Nos expositions voyagent à travers le monde. Parfums d’Orient sera, par exemple, présentée en Arabie saoudite et Divas en Jordanie, après une année passée aux Pays-Bas. Notre rayonnement passe aujourd’hui par les médias et les réseaux sociaux.
Sur le territoire français, nous sommes également présents à Tourcoing avec un IMA autonome. Nos collections sont présentées dans de nombreux événements à travers la France. Nous avons également des liens extrêmement étroits avec des municipalités ou des associations dans toute la France.

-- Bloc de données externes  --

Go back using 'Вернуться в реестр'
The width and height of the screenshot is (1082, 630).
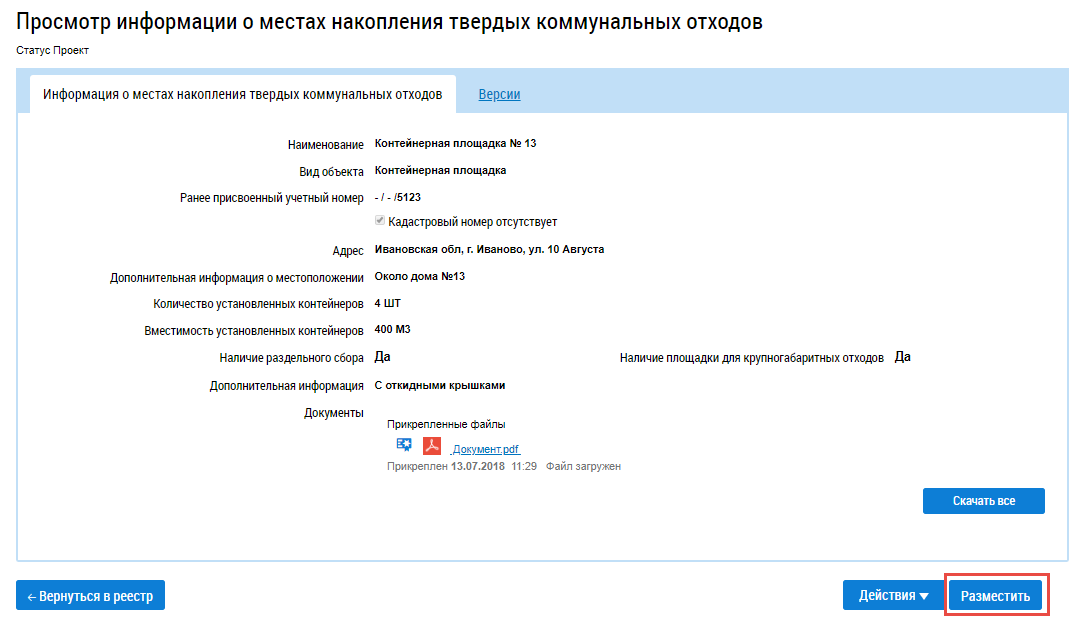[x=90, y=595]
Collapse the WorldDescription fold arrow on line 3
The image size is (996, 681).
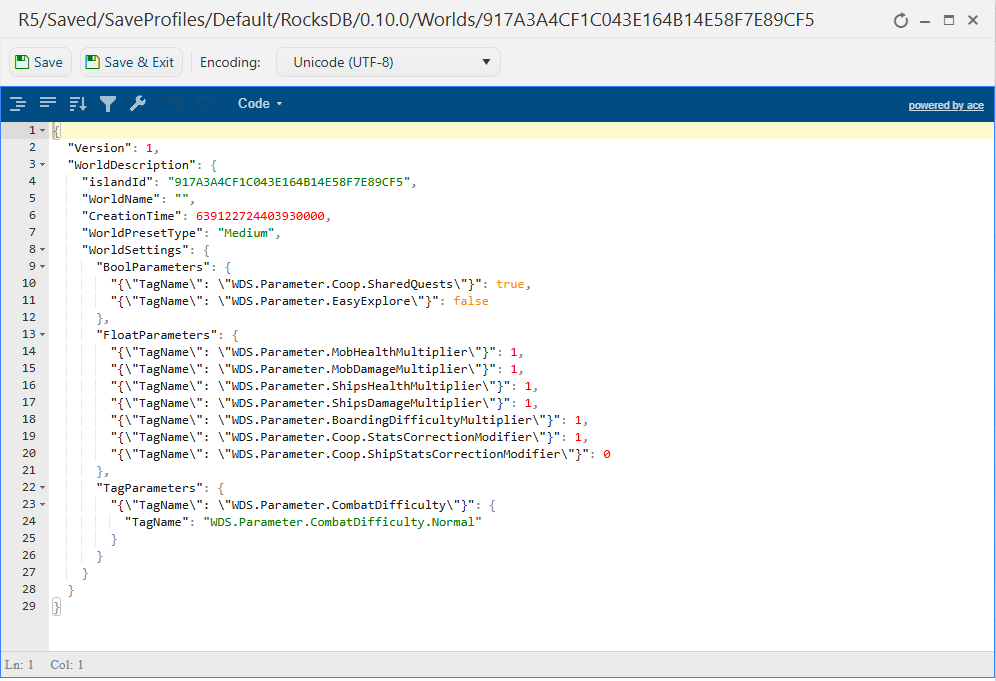point(43,164)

Il faut laisser de la place à l’imprévu, à l’inattendu et aux surprises
Quels sont les moments forts de cette année 2024 ?
Après Parfums d’Orient, qui cartonne, nous aurons une exposition intitulée Arabo-futuristes, avec des jeunes artistes arabes se focalisant sur les nouvelles technologies, les utopies ou encore la science-fiction. Cette exposition sera prolongée par un colloque sur cette thématique. A l’automne, nous aurons une exposition sur le vêtement et la mode dans les pays arabes. Et puis nous organiserons tout au long de l’année d’autres monographies dont une sur l’artiste marocain Mehdi Qotbi.
Nous avons aussi beaucoup d’évènements qui ne sont pas de l’ordre des expositions : avec de nombreux colloques, rencontres, des podcasts ou encore des ateliers avec les jeunes. Nous organiserons aussi à l’automne un sommet mondial de la pensée arabe. Nous voulons montrer que le monde arabe n’est pas seulement tourné vers l’économie ou les controverses politiques, c’est un monde de pensées et de réflexions philosophiques, scientifiques et médicales. L’IMA fait également tout un travail de traductions, de colloques, de rencontres, de podcasts ou encore d’ateliers avec des jeunes.
Et puis les moments forts de cette année seront certainement ceux que je ne connais pas encore. Il faut laisser de la place à l’imprévu, à l’inattendu et aux surprises.